Selected extract
......

ARTICLES

Volume 18 - Issue 2

New horizons in hermeneutics: a review article

By Richard S. Hess

Twelve years after the publication of The Two Horizons, which became a classic work in biblical hermeneutics, Thiselton has produced a major synthesis of the issues and people involved in the questions of interpreting texts. The importance of the work for readers of Themelios justifies a longer review, which can consider the content and some of the theses of the book.

Following an introduction which summarizes the contribution of the study, Thiselton investigates how texts function, both (1) to transform readers, as in speech-acts where texts carry the reader into their own world and may provide a reversal of expectations, and (2) to be transformed themselves through techniques such as intertextuality with changing language functions and pre-intentional backgrounds as well as through semiotics and deconstructionism. The difficulties of grasping an area of research so heavily laden with jargon should not be minimized (i.e. this is not a text for the beginner), but the discussion of its various usages and implications is one of the book’s strengths.

The chapter ‘What is a Text?’ surveys the developments in hermeneutics following on the traditional ‘classical-humanist’ paradigm which emphasized the author’s intention and its possibility of recovery through a study of the text and the context of its origins. The New Criticism challenged the recoverability of authorial intention and turned to a focus on the text itself. Northrop Frye introduced the postmodernist emphasis on the context of the reader or audience for understanding the text. The American development of reader-response theory suggested that the readers themselves create meaning from the text. Reader interests became dominant. In his application of these ideas to biblical studies, Thiselton considers the sense in which promises are given to Israel and to the church but it remains for the hearers to believe and to appropriate them. Further, he observes the Christian confession of the role of the Holy Spirit at work in the origin of the texts, in their transmission, and in the lives of the readers. The developments in hermeneutics imply that readers do their reading in the context of social communities, certainly the community of believers but others as well. Further, books such as Job and Ecclesiastes are written without a specific answer to the problems which they address. These texts invite the reader to participate in the problem, to wrestle with the issues. Thiselton argues that these approaches do not ‘foreclose questions’ about interpretations. However, he also affirms that the role of the authors and the biblical contexts must not be sacrificed in any reading and that these provide guidance to the interpreter.

......

Parts of the exercise
**A.** According to the hermeneutics review, who introduced the postmodernist emphasis on the context of the reader or audience?
**B.** Translate this sentence from the hermeneutics review into Spanish: "The New Criticism challenged the recoverability of authorial intention and turned to a focus on the text itself."

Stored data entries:
......

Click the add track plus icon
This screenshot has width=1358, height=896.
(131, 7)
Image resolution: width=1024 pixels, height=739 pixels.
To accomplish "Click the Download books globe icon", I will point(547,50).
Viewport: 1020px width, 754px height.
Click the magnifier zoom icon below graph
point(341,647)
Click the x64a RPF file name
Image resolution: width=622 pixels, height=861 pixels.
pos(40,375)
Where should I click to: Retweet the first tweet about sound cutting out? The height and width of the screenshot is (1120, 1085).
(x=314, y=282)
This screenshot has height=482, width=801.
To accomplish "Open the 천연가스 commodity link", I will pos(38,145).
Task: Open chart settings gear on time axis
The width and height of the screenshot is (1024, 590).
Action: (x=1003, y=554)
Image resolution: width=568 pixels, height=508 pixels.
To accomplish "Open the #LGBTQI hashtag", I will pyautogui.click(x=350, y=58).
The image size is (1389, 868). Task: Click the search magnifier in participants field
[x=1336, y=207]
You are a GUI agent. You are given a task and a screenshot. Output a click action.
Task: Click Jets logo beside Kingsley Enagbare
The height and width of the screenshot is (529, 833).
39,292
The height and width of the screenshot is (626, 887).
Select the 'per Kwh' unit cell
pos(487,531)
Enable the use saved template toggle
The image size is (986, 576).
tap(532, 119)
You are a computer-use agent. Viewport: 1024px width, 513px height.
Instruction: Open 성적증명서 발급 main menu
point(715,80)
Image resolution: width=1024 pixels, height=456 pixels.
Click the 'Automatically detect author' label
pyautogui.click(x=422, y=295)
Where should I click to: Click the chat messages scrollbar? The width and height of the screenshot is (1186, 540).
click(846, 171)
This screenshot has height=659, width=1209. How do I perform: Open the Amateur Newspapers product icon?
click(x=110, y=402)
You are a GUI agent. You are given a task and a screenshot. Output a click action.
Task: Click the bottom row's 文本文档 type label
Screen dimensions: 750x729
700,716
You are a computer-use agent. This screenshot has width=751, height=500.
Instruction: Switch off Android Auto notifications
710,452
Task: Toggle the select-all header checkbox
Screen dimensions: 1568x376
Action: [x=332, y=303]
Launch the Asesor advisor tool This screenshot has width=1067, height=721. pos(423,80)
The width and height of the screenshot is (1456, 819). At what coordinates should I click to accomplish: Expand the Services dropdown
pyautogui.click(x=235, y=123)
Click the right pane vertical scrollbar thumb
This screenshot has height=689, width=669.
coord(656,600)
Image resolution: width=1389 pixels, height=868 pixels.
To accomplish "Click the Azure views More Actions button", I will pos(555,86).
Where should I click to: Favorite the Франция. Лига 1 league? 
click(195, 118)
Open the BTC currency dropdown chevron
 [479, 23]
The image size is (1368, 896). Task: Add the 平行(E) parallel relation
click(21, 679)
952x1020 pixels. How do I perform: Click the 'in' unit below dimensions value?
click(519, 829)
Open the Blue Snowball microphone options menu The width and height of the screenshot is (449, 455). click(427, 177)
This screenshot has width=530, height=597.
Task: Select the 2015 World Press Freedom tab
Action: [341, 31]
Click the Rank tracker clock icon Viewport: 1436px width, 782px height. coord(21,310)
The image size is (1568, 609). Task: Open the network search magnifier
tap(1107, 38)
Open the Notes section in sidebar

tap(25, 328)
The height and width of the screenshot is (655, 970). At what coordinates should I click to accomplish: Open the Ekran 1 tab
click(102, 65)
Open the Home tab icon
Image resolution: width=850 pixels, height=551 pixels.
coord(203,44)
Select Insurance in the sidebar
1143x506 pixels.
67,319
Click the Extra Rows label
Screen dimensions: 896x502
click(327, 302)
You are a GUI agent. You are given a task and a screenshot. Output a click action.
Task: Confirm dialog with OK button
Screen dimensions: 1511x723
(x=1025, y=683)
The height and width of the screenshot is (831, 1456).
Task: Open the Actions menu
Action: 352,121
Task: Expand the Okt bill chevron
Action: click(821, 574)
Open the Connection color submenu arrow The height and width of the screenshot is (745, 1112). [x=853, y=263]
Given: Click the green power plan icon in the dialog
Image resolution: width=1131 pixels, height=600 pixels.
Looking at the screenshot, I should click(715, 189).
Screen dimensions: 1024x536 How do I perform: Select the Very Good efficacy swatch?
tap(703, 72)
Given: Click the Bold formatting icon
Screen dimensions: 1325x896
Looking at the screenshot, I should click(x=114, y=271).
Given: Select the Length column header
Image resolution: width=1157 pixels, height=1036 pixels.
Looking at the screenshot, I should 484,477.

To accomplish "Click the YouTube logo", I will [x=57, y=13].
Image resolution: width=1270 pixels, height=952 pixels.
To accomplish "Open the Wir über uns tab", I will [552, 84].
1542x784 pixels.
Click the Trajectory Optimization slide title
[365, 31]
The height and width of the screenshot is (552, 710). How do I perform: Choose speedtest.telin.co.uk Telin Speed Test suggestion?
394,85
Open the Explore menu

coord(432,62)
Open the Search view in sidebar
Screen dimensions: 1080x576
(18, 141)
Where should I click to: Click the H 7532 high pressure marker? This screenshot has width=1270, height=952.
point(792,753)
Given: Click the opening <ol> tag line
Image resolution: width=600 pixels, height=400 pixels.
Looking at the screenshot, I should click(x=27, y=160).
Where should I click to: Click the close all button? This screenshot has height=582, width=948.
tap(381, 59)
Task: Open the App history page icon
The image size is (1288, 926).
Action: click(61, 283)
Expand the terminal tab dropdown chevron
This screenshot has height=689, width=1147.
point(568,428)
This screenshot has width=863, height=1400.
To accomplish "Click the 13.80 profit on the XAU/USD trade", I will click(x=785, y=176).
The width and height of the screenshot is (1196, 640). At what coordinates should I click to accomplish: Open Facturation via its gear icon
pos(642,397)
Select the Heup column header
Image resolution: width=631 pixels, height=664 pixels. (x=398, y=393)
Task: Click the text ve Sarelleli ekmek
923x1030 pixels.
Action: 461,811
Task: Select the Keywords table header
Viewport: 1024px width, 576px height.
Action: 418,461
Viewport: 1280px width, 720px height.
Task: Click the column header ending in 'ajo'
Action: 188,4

......

Results
**A.** Northrop Frye

**B.** La Nueva Crítica puso en duda que la intención del autor pudiera recuperarse y pasó a centrarse en el texto mismo.